● WHAT YOU SHOULD DO:
Set out the listing below as a numbered list, beginning at the line that contains "Task: Open the ファイル(F) menu" and continuing through the end of the listing. Omit blank lines, and leave the pictures out of your answer.

● ENTRIES PROVIDED:
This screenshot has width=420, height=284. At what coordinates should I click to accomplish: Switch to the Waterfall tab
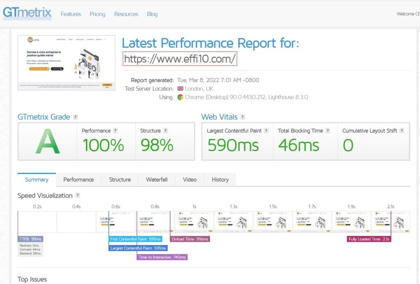point(157,180)
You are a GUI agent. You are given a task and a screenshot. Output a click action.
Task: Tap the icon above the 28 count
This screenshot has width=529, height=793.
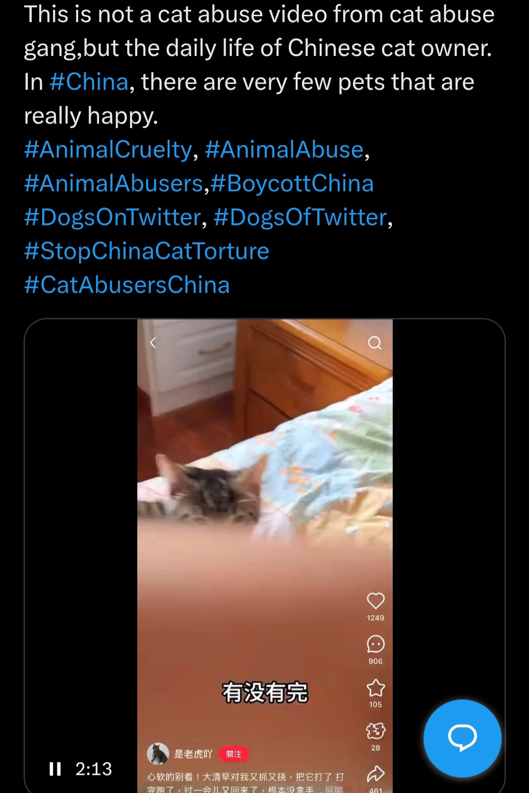376,731
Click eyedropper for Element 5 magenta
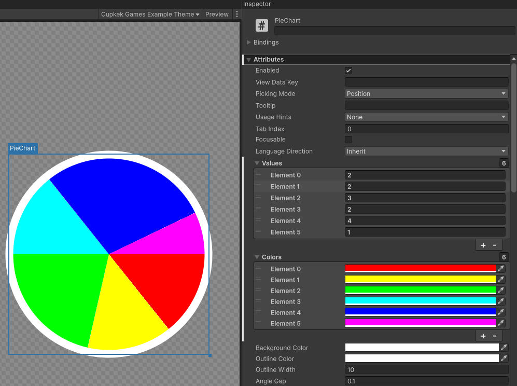The width and height of the screenshot is (517, 386). [x=501, y=323]
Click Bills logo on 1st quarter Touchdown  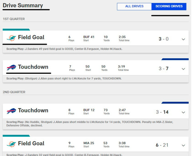click(11, 67)
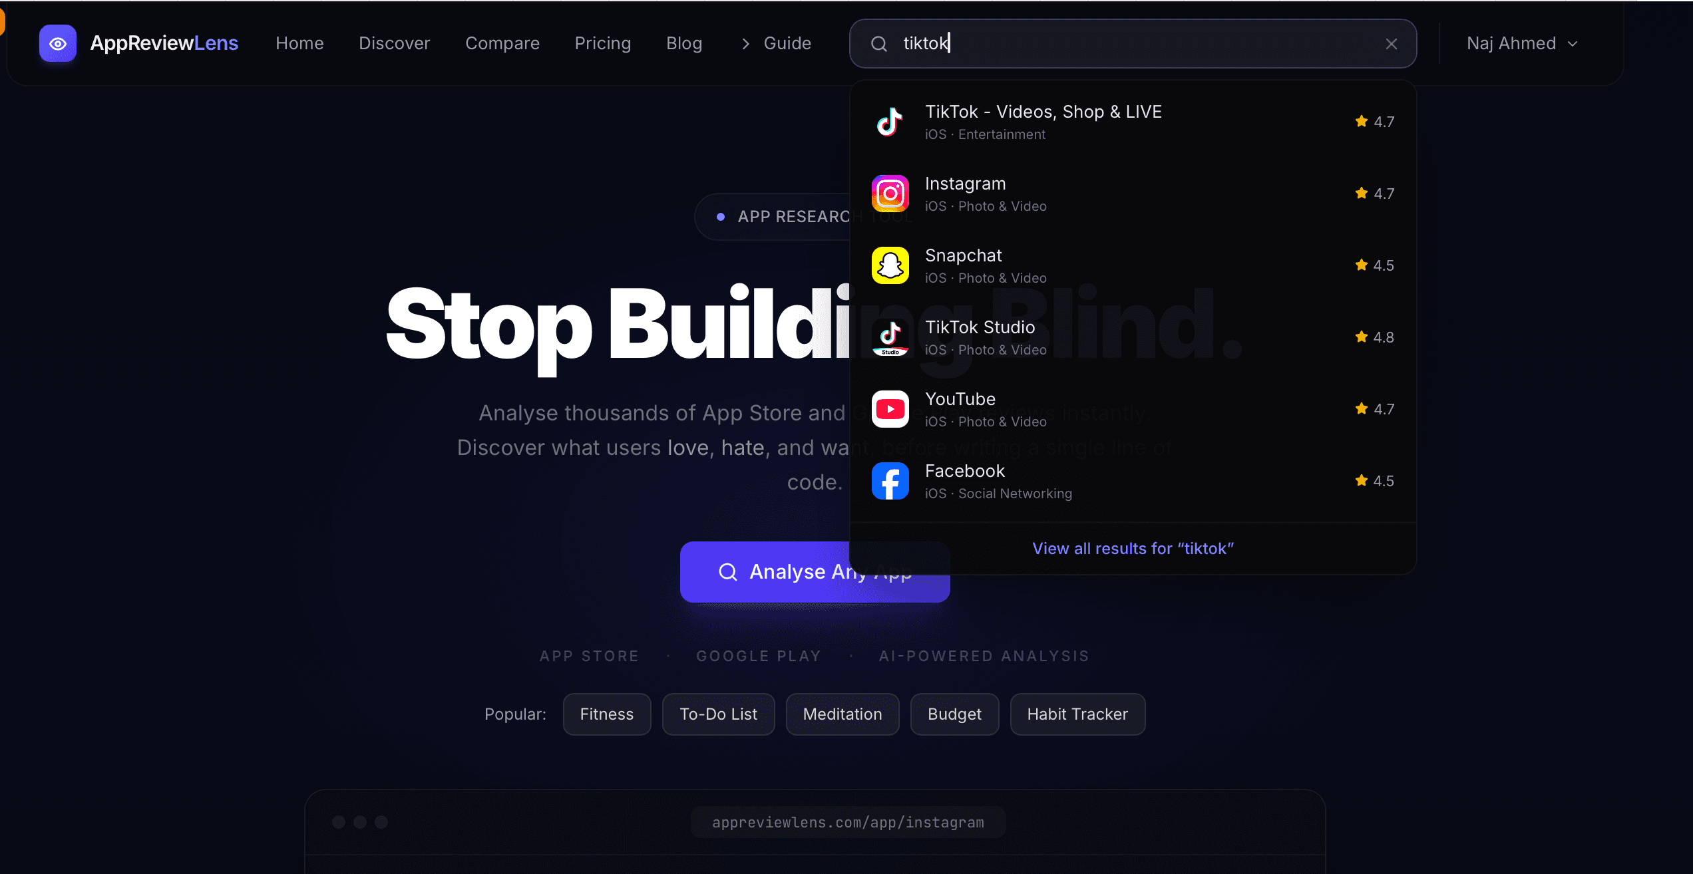Open the TikTok Studio icon result

tap(890, 337)
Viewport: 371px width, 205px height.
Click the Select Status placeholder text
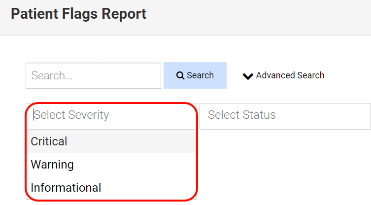coord(242,115)
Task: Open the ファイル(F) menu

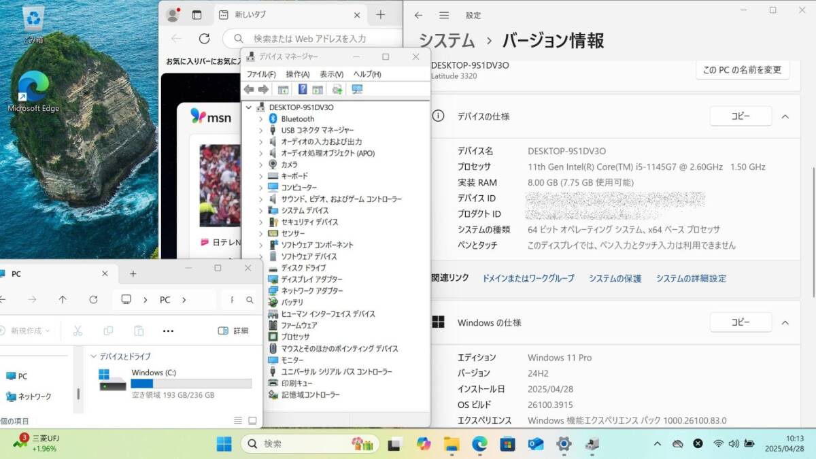Action: [x=261, y=74]
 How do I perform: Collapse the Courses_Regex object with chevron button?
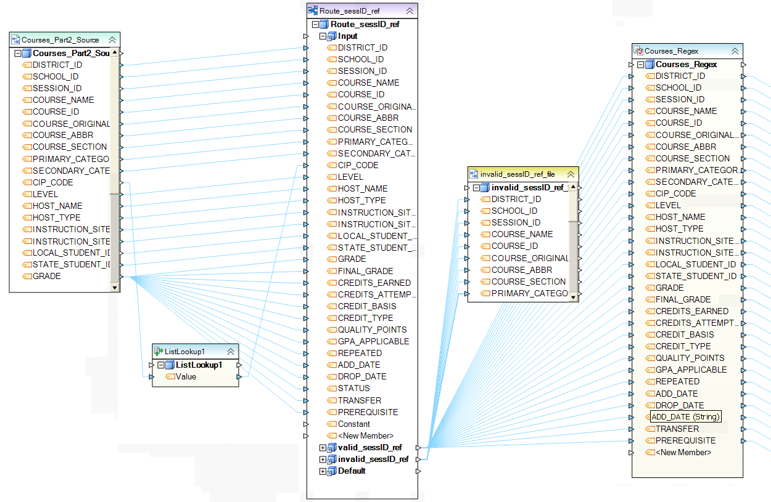[x=735, y=52]
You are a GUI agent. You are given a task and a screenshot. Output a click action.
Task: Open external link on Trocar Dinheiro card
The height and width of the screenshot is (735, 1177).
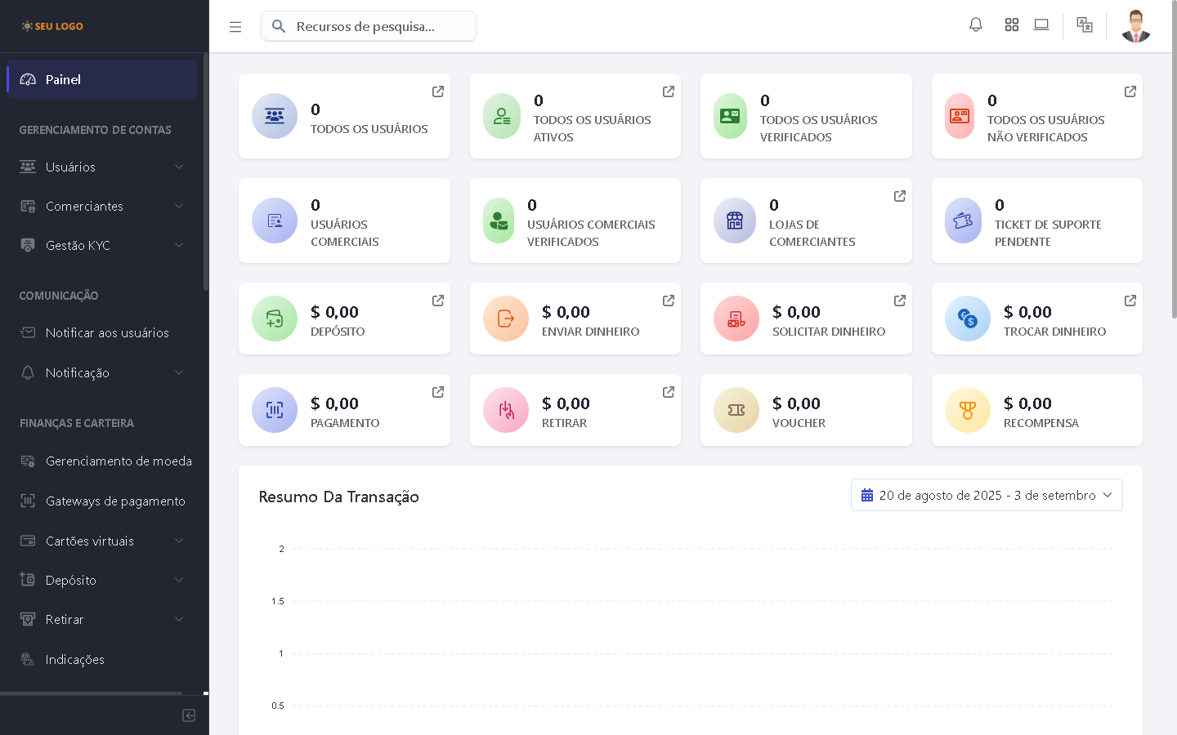click(1130, 301)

● FULL OUTPUT:
1. Task: Open the ファイル(F) menu
2. Action: [x=261, y=74]
3.  How do I perform: Collapse the Courses_Regex object with chevron button?
4. [x=735, y=52]
5. You are a GUI agent. You are given a task and a screenshot. Output a click action.
6. Task: Open external link on Trocar Dinheiro card
7. The height and width of the screenshot is (735, 1177).
8. click(1130, 301)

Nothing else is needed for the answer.